# Provided records:

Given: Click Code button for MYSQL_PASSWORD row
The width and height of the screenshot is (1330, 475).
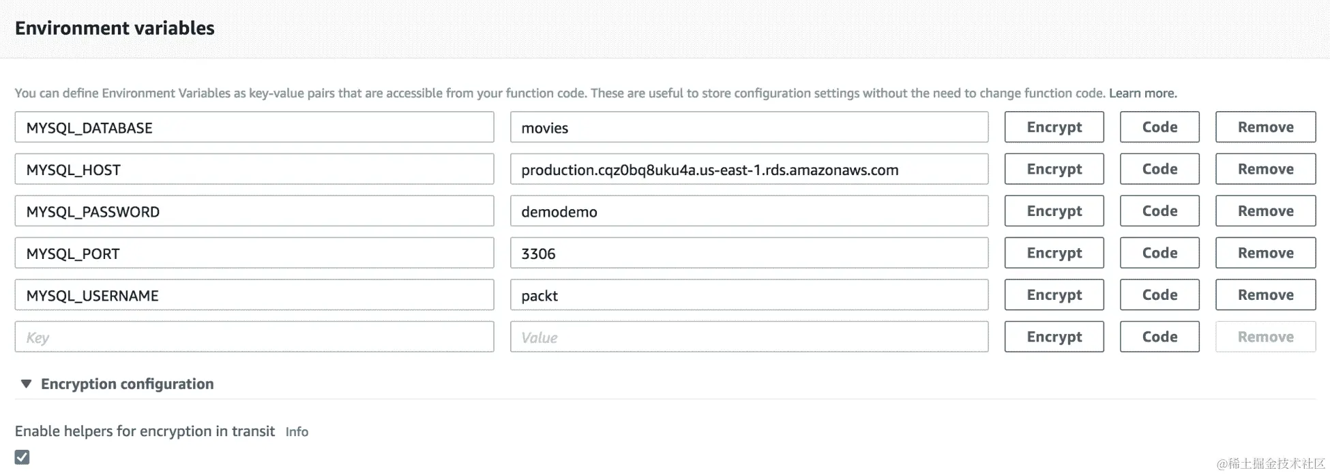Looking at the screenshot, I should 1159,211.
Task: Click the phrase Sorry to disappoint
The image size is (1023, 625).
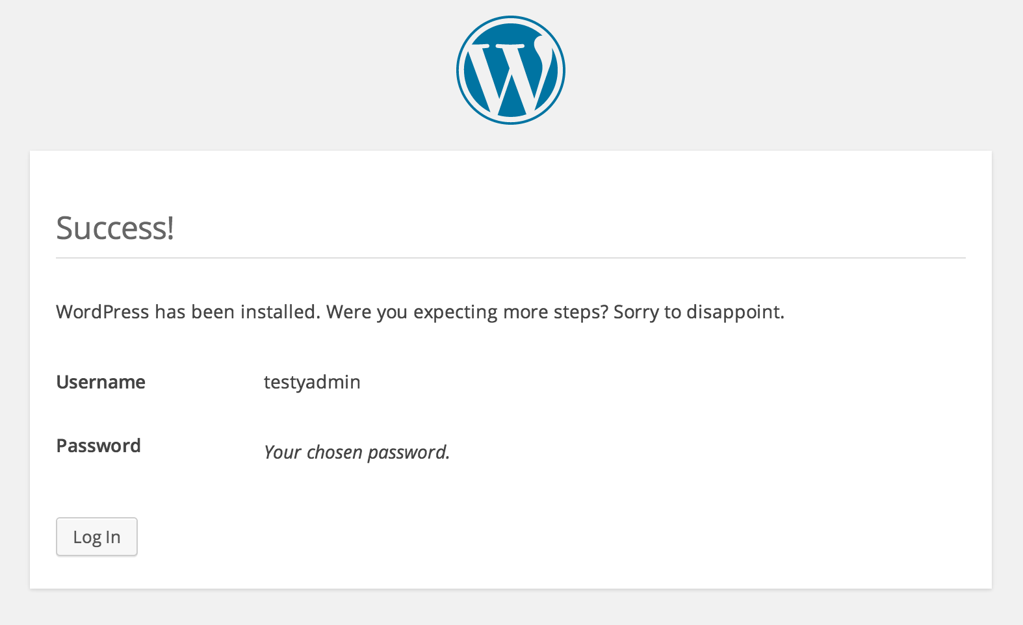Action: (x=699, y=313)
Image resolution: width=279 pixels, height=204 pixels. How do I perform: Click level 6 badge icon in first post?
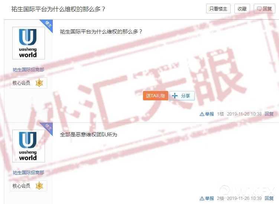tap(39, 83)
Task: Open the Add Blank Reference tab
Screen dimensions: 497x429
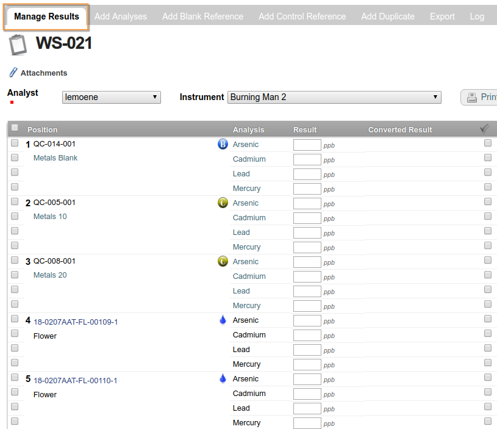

...

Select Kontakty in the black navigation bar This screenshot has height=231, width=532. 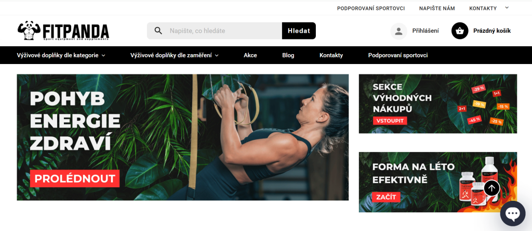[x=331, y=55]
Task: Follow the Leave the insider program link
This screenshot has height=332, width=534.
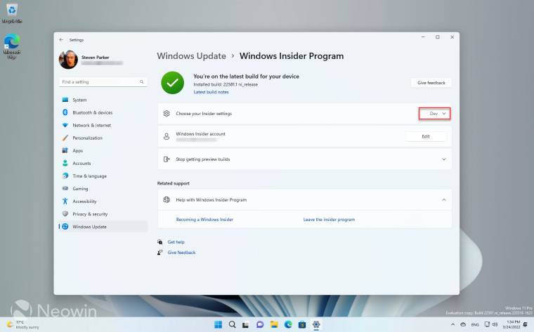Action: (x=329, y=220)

# Exercise directions:
Using the entries above, extract exactly the lines from the one that contains "The width and" through the one that contains "Screen dimensions: 497x429". Do not carry over any pictures.

# Finished task:
The width and height of the screenshot is (1330, 475).
Looking at the screenshot, I should 1159,211.
Task: Click the phrase Sorry to disappoint
The image size is (1023, 625).
Action: (x=699, y=313)
Image resolution: width=279 pixels, height=204 pixels. How do I perform: Click level 6 badge icon in first post?
tap(39, 83)
Task: Open the Add Blank Reference tab
Screen dimensions: 497x429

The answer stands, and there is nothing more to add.